Er stöhnte vor Ärger: »Geh!«

Er lief auf und ab, bis er müde wurde, dann ging er zur Veranda und warf sich auf ein Kissen, aber die Schärfe seines wachen Bewußtseins ließ ihn an Schlaf nicht denken. Auch daß im Hausboot kein Stoff vorhanden war, steigerte seine Unruhe und seine Ängste. Er sagte sich, er müsse sich mit der Geduld der Sterne wappnen. Die Straßenlampen erloschen, und die Natur begann ihre Farbigkeit zurückzugewinnen. Der erste Schein der Dämmerung kroch herauf und malte den Horizont dunkel violett. Frühdunst zog um Akazien und Lebachbäume. Verbissen und ohne Hoffnung erhob er sich und steckte seinen Kopf lange unter den Wasserhahn. Er nahm eine Milchflasche aus dem Kühlschrank, trank sie lustlos leer, dann kochte er sich Kaffee. Es wurde ihm eng, und so zog er sich an und verließ das Hausboot früh, um bis Dienstbeginn in den Straßen umherzuschlendern. Zum ersten Mal betrat er die Straße nüchtern, weit entfernt von Rausch, Einbildungen und Gelächter. Die Straße dehnte sich vor ihm aus, begrenzt von den aufragenden Bäumen, deren Spitzen in der Ferne ineinander verschlungen schienen. Auch nahm er erstmals die einfachen und die vergoldeten Hausboote mit ihren Vorgärten wahr.

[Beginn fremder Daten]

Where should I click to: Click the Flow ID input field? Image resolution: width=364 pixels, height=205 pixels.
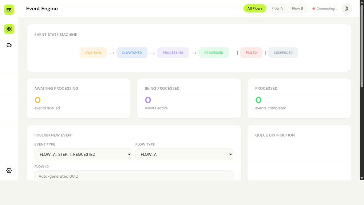[134, 176]
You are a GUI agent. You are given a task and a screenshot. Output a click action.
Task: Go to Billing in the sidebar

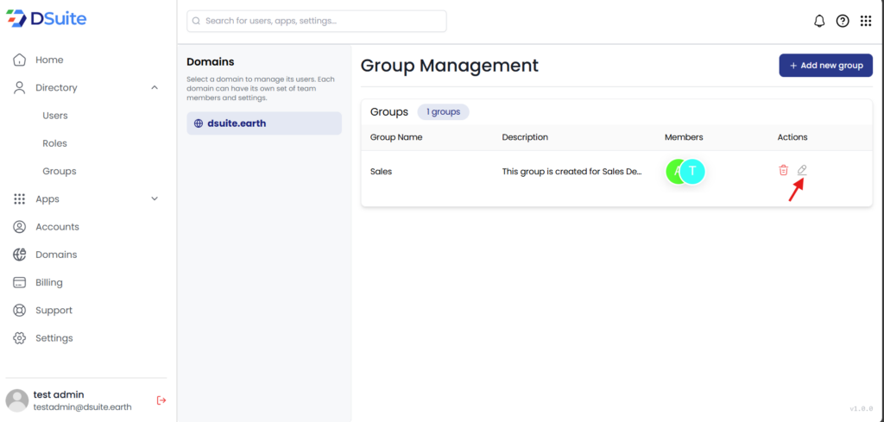[49, 282]
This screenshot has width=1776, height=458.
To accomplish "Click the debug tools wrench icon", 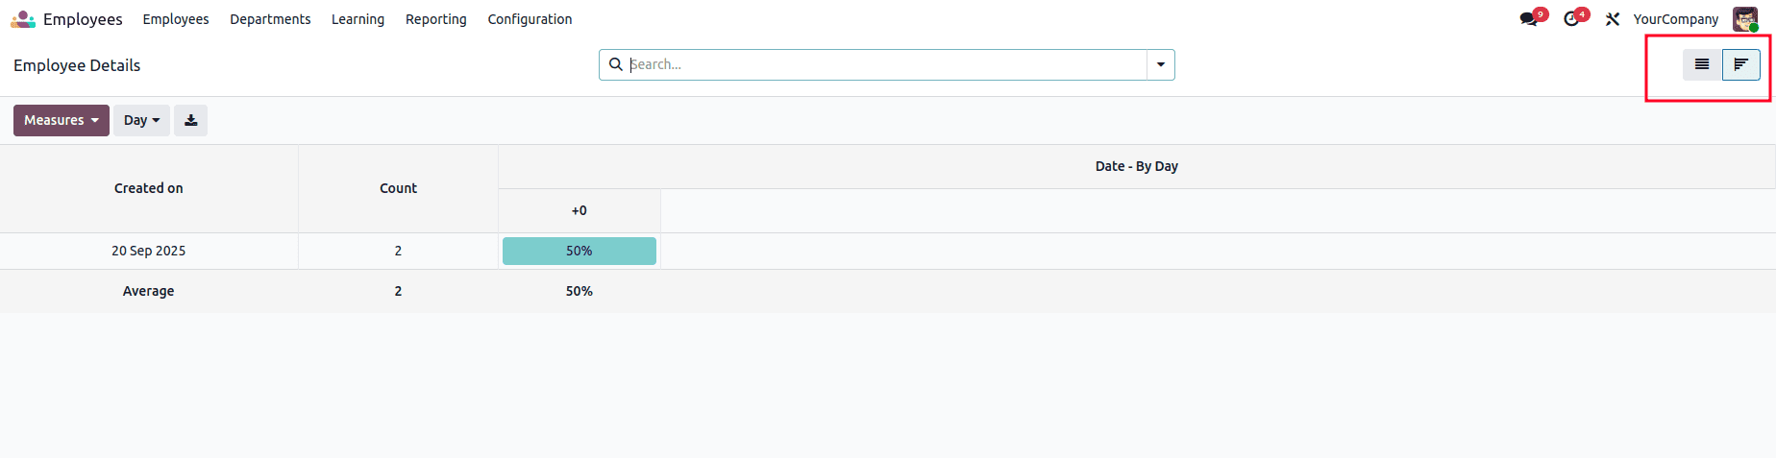I will (1613, 19).
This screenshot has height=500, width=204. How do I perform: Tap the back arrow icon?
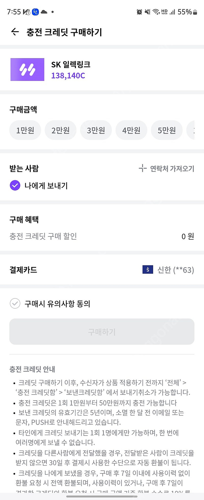pyautogui.click(x=15, y=32)
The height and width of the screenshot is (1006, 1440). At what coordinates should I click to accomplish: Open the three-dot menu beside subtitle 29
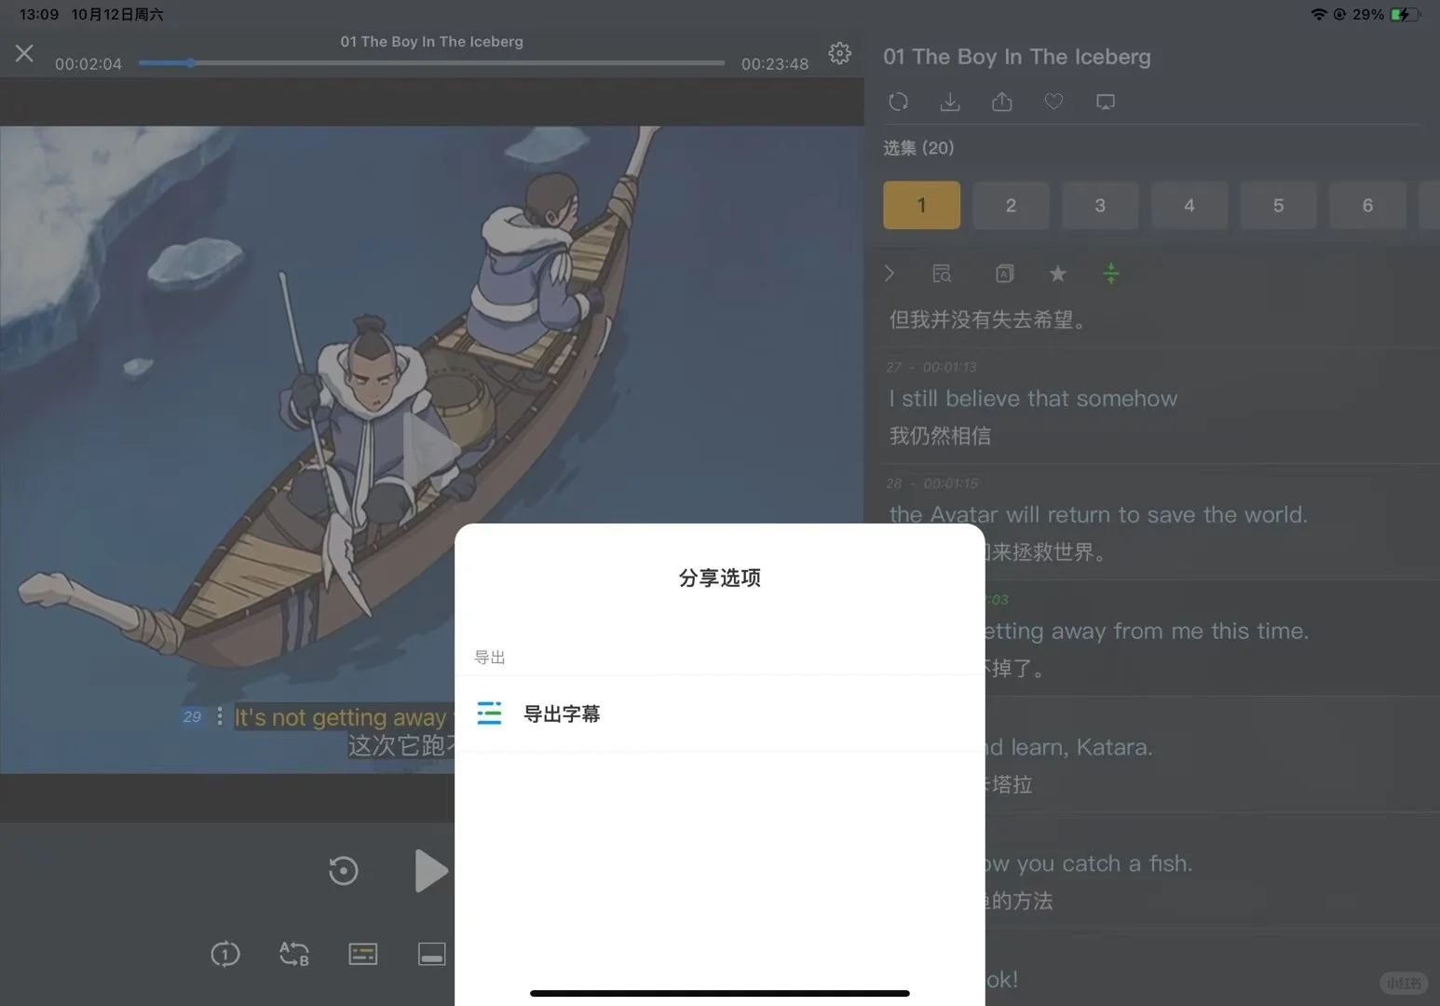tap(220, 716)
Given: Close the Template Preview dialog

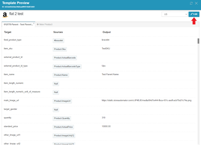Looking at the screenshot, I should tap(196, 3).
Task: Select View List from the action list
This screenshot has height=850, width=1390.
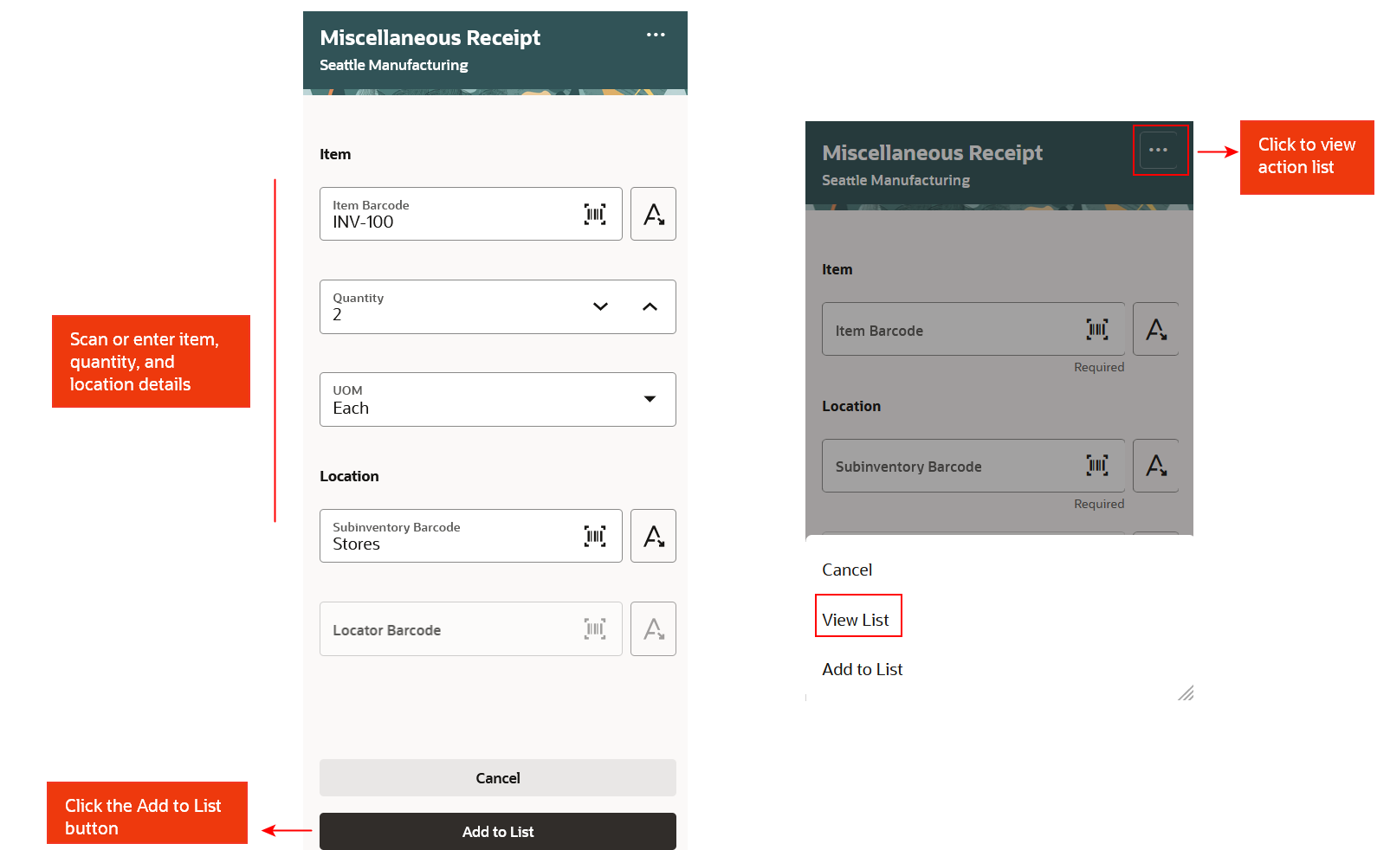Action: point(856,620)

Jedes Hausboot hatte sein eigentümliches Aussehen, seine eigene Farbe, seine Jugend und sein Alter. Jedes Hausboot hatte auch seine besonderen Gesichter, die man an den Fenstern sah. Besonders fiel ihm eine Dattelpalme voll gelber Datteln auf, er hatte sich kaum vorstellen können, daß am Ufer eine Palme wuchs. Es gab auch andere Bäume unterschiedlicher Größe und Gestalt und mit verschiedenartigen Blüten, deren Namen und Eigenschaften ihm unbekannt waren.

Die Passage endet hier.